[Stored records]
-*-

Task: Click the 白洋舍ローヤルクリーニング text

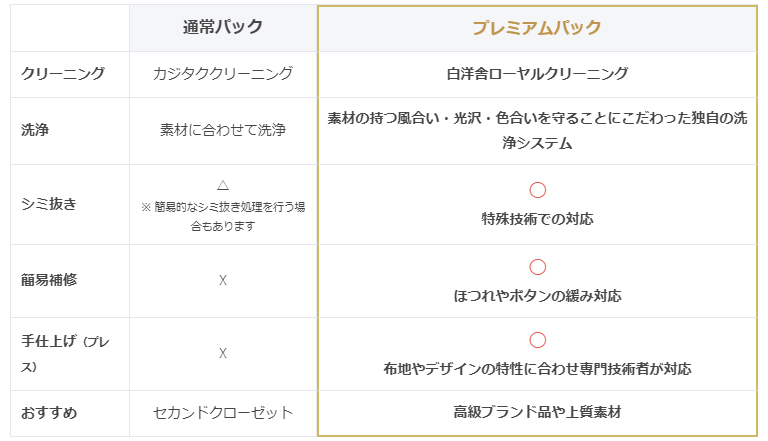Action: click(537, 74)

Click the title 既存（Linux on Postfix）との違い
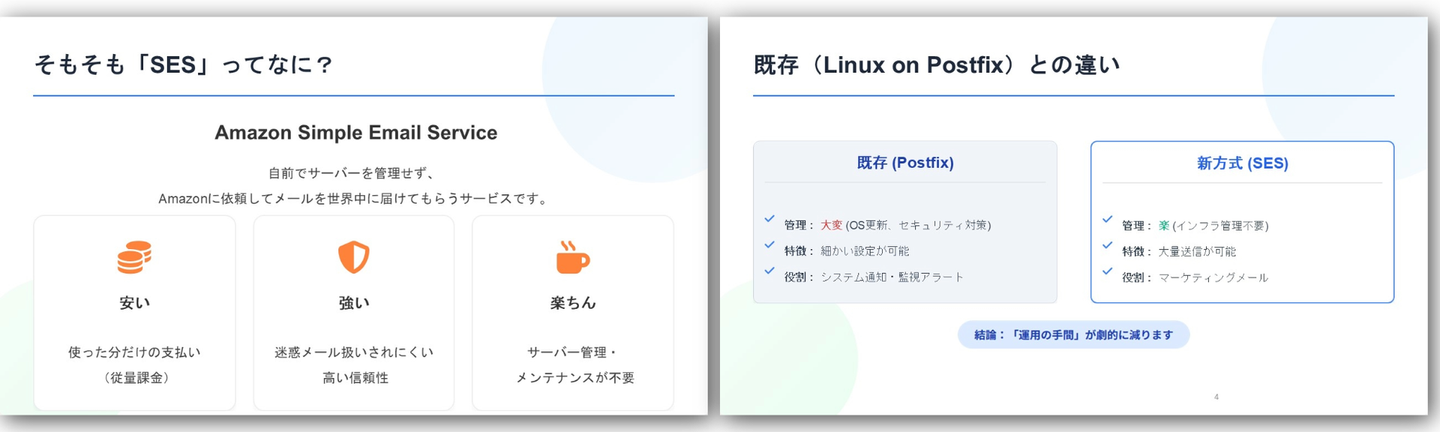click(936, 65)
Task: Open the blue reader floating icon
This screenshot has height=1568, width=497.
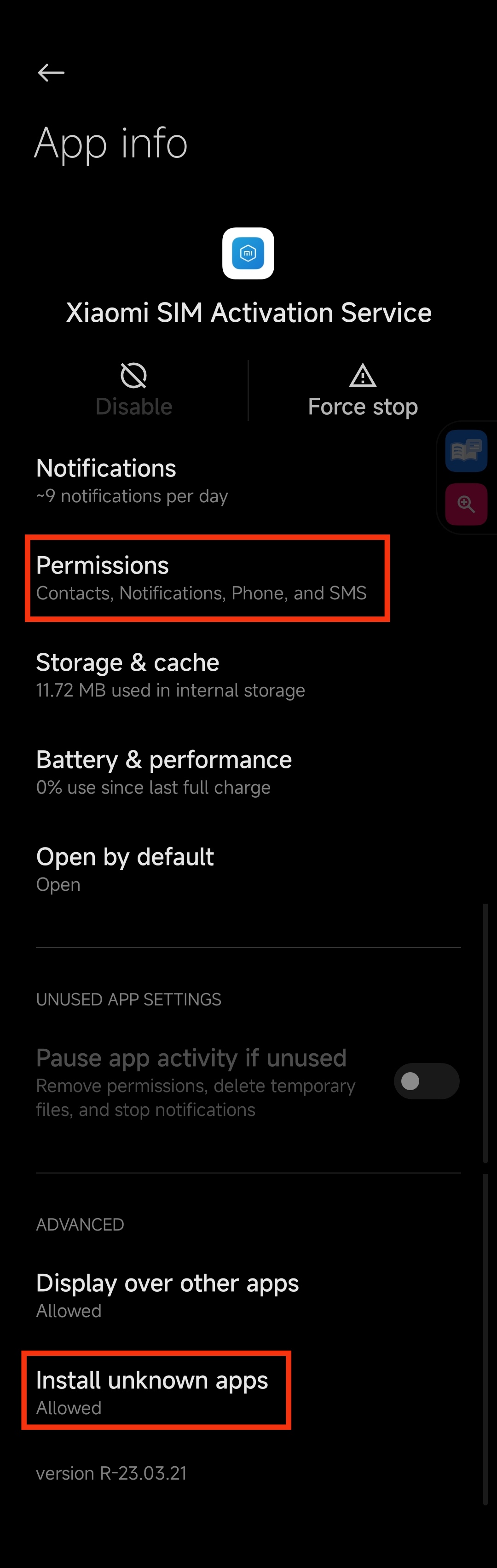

-*-

TASK DIRECTIONS ▸
Reproduce the entries exactly. Do not carry over any picture.

SOLUTION TO THIS TASK ▸
Task: Click the 白洋舍ローヤルクリーニング text

Action: click(537, 74)

Click the title 既存（Linux on Postfix）との違い
click(936, 65)
Task: Open the blue reader floating icon
This screenshot has height=1568, width=497.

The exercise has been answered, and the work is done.